Polskie biathlonistki bardzo dobrze zaprezentowały się w sztafecie zajmując w Kontiolahti świetne szóste miejsce! Reprezentantki Polski były blisko zajęcia pozycji w top 5 dzisiejszych zawodów drużynowych!

Dzisiaj organizatorzy Pucharu Świata w Kontiolahti postawili na rywalizację drużynowe kobiet i mężczyzn. Po wczorajszym dobrym występie w sztafecie mieszanej gdzie Polacy zajęli 9 miejsce apetyty kibiców znad Wisły znacząco urosły. Głównym punktem programu była rywalizacja sztafety kobiet gdzie liczyliśmy na dobre miejsce w top 10 naszej reprezentacji. Polki wystąpiły w składzie: Natalia Sidorowicz, Kamila Żuk, Anna Mąka, Joanna Jakieła.

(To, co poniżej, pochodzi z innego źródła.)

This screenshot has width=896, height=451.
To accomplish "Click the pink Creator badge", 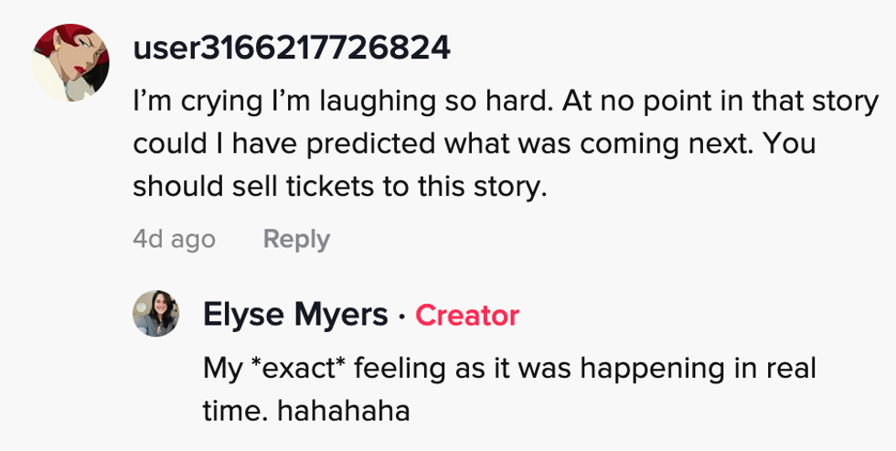I will pos(467,316).
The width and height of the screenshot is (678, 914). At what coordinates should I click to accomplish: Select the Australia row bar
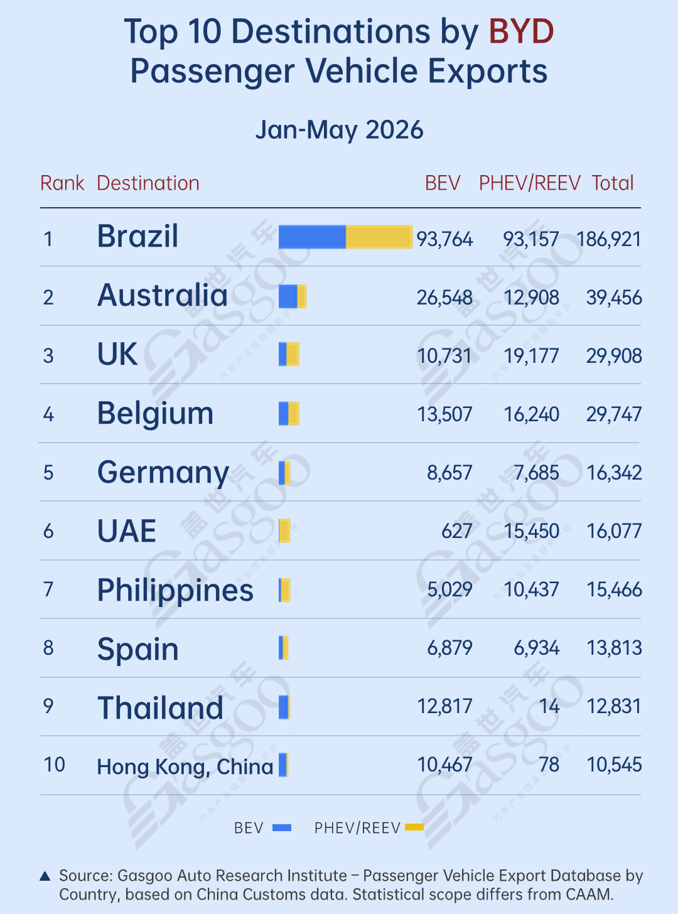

Reprezentantki Polski po pierwszym czystym strzelaniu Natalii Sidorowicz zajmowały piąte miejsce. Strzelanie w pozycji stojącej było równie udane w wypadku naszej zawodniczki i po dwóch strzelaniach na czysto Polki wybiegały na czwartej pozycji. Niestety końcówka pierwszej zmiany była trochę gorsza biegowo w wykonaniu Sidorowicz i ostatecznie nasze biathlonistki zmieniały na ósmej pozycji. Jako druga na trasę wybiegła Kamila Żuk która przy pierwszym strzelaniu musiała raz dobierać ale mimo tego zanotowała awans o jedną lokatę. Niestety postawa stojąca była dużo gorsza w wykonaniu “Kamy” ponieważ musiała biegać rundę karną, a nasz zespół spadł na jedenastą pozycję. Na półmetku rywalizacji prowadziła reprezentacja Francji, a Polki zajmowały 10 pozycję. Anna Mąka jako trzecia wybiegła na trasę w naszej reprezentacji i przy pierwszym strzelaniu zaliczyła jeden niecelny strzał natomiast podczas drugiego pobytu na strzelnicy musiała dobierać dwa razy i po jej wizytach na strzelnicy zajmowaliśmy jedenaste miejsce. Ostatecznie po dobrym finiszu biegowym Mąka oddała zmianę na dziewiątej pozycji i Joanna Jakieła mogła walczyć o utrzymanie pozycji w top 10 naszej kadry. Ostatnia z Polek podczas strzelania w pozycji leżącej zanotowała bezbłędne strzelanie i awansowała nasz zespół na ósme miejsce. Podczas ostatniej wizyty na strzelnicy wiele reprezentacji męczyło się na niej w tym gronie była również Polska ale Joanna Jakieła wyszła z opresji obronną ręka i po strzelaniu w pozycji stojącej nasza ekipa zajmowała szóste miejsce. Dobry bieg w wykonaniu Jakieły pozwolił utrzymać tą pozycję a nawet znacząco zbliżyć nas do piątych Austriaczek ale strata po wybiegnięciu ze strzelnicy była już za duża by ją zniwelować. Zawody wygrała reprezentacja Szwecji a podium uzupełniły Francuzki i Norweżki.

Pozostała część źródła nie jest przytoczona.